With the above calculations, the properties are now set for our Spark job. What if we do not need to do all of these calculations and configure these properties? Let us start a Dataproc cluster with a different configuration (changed spark.executor.memory from 14g to 15g).

spark.executor.cores=5
spark.executor.memory=15g
spark.executor.memoryOverhead=2g

Below is the screenshot of the job running with this configuration:

Now, despite the fact that we used the same number of compute instances for the Dataproc cluster creation, we do not get the same compute capacity in Dataproc as we did previously. Parallel running tasks are only 400 and the cluster is only utilizing 70.9% of the resources.
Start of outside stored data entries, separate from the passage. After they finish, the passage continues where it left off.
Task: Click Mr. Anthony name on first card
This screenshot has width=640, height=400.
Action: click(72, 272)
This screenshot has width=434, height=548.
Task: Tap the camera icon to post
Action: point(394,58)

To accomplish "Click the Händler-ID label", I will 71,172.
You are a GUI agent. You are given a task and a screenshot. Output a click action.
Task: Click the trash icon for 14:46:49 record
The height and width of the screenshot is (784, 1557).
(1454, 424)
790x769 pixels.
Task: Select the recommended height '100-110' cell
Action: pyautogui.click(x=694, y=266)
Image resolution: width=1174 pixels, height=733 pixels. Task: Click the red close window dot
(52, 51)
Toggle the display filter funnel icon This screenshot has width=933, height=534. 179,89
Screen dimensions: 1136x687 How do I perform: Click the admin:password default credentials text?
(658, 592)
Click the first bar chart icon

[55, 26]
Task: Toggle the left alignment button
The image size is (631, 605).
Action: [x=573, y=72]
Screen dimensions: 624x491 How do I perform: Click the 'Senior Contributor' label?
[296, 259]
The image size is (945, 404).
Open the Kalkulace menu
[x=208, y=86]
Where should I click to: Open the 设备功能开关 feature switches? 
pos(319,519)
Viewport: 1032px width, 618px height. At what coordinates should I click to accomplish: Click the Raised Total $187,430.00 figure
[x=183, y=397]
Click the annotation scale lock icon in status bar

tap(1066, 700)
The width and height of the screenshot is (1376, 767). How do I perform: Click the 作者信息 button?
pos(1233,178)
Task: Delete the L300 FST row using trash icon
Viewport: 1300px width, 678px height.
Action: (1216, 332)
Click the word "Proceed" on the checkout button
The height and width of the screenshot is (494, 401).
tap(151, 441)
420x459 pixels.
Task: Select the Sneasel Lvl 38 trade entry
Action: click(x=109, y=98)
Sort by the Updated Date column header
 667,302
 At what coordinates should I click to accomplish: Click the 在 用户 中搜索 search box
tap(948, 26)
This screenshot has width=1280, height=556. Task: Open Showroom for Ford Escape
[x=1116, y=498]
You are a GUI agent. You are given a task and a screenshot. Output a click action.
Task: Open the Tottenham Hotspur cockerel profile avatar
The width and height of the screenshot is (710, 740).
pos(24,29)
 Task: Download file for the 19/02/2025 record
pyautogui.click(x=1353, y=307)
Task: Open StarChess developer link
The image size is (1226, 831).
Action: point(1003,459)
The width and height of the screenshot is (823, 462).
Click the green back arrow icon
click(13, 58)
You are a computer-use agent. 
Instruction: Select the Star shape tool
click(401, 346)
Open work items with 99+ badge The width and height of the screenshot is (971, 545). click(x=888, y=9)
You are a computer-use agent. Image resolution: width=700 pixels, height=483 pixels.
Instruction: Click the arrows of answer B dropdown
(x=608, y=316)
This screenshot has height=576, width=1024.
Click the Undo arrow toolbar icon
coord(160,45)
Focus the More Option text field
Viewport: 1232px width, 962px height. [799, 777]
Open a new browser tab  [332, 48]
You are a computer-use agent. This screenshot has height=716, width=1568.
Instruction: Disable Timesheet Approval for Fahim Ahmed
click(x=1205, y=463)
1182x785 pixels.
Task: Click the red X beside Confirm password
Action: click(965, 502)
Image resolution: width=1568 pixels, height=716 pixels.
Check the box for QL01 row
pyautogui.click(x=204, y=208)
This is due to the default resource calculator of Dataproc, which is org.apache.hadoop.yarn.util.resource.DefaultResourceCalculator which only uses memory information for allocating containers and not CPU scheduling. And due to this, in every worker node, only two executors are getting initialized, as the third executor would not have the required memory. This means we are wasting 5 vCpu and 14GB of memory in each worker node.

Total Un-Used Resources  40 * 5 vCpu = Total 200 vCpu is un-used but Billed
40 * 14GB memory = Total 560GB of memory is un-used but Billed

Conclusion

In the on-prem Yarn cluster, we don’t have to know much about Yarn and we can make changes to our Spark job’s executor properties (especially cores and memory properties) anytime to re-configure our job based on our need. And there won’t be much impact on the Yarn cluster as other jobs executors are also placed in the same worker nodes.

But in Dataproc, every time we make any changes to executor properties, we have to re-assess to ensure we fully utilize the available resource as the cluster is ephemeral and intended to run only our job.

When we use Dataproc to run Spark jobs we must have basic knowledge about Yarn. Only then we can fully utilize and truly say the pricing of our cluster is based on pay-as-you-use.